In chapter nine, Grendel sits in the darkness in the ring of wooden gods of the Danes when Ork, the great, blind priest stumbles in and believes the monster is the Destroyer god. As Grendel toys with his theology, the old priest understands this all as a revelation, and although Grendel gives him no answers, the words are taken as divine utterances. The other priests, finding their leader out on a winter’s night, insist that he has gone senile, that gods do not reveal themselves like that. The old man, however, is unshakeable in his faith. As in much of the novel, there is more going on here than meets the eye. The deluded priest believes a monster is his god.

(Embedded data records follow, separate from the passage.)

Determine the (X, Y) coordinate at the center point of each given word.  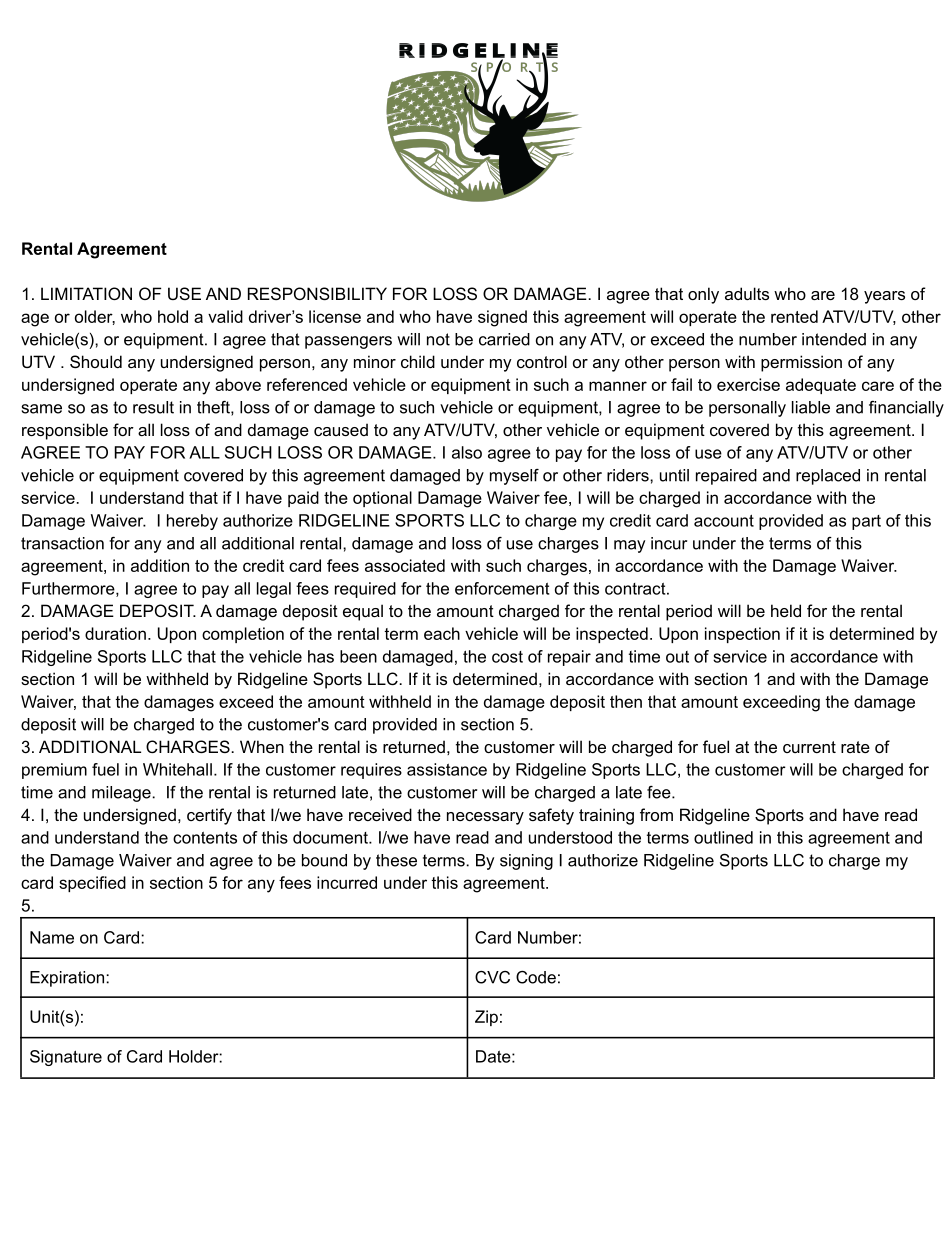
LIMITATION (86, 293)
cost (507, 657)
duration (115, 633)
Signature (66, 1058)
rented (794, 316)
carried (504, 339)
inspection (742, 635)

The question of theodicy (literally, the judging, or justification of God) is never-ending for theists. The world is a problematic place (made so, I must note, by human consciousness) for the creation of an omnipotent deity who is good. Too much suffering, Grendel, too many failed expectations. Clergy and theologians have, for centuries, tried to frame a convincing answer to the dilemma. The tack they all studiously avoid is that God is a monster, although some posit that as a straw hypothesis quickly to be knocked down. Gardner, although not a theologian, was the son of a lay preacher and farmer. One suspects that elements of that childhood crawled out through the pond with Grendel. One of the truly tragic characters, a “son of Cain,” Grendel still has an immense power on the imagination. And that power, at times, might even appear godlike.


Metamorphoses

“When Gregor Samsa woke up one morning from unsettling dreams, he found himself changed in his bed into a monstrous vermin.” I borrow the opening words from Franz Kafka’s The Metamorphosis since upon rereading it yesterday I found it consonant with much of mythology. Even the title chosen by Kafka resonates with Publius Ovidius Naso’s (Ovid’s) Metamorphoses. Transformation at the hands of the gods. The idea lives on in the concept of conversion, the religious experience of profound change at the behest of God; some claim a willful hand in their conversion while others simply give God the whole credit. Kafka, one of the great existentialist writers of the twentieth century, considers the transformation without the gods and the terrifying results.

Having discovered the existentialists in high school, I was immediately taken by their writings. Characters find themselves cast into a world devoid of meaning, a world that they can’t understand and in which they often suffer unusual consequences. Little did I know that I was in training for my own experience in the academic world. Academia involves a major metamorphosis, one from which the victim cannot return, and after which she or he will find him or herself ineligible for employment. Reading The Metamorphosis as an often displaced instructor who’s only ever received positive evaluations, I saw much in the novel this time that I could not appreciate last time I read it. In short, I had metamorphosized.

Gregor Samsa, discovering he is now a bug, immediately worries about how to get to work. The painful description of his financial worries and ultimate rejection resonated a little too clearly. Is conversion a positive phenomenon? It is difficult to evaluate. In my experience, those who’ve converted tended to have been pretty decent people in the first place. As Ovid notes over and over again in his lengthy epic poem, when the gods make you into something else a sadness will pervade this new existence. If you survive. As Gregor slowly starves to death (in a fate hauntingly similar to Kafka himself) he finds no divine consolation. The situation is absurd—best just come to terms with that. Kafka could have been a struggling academic in the century after his death and he would have found the same situation applies.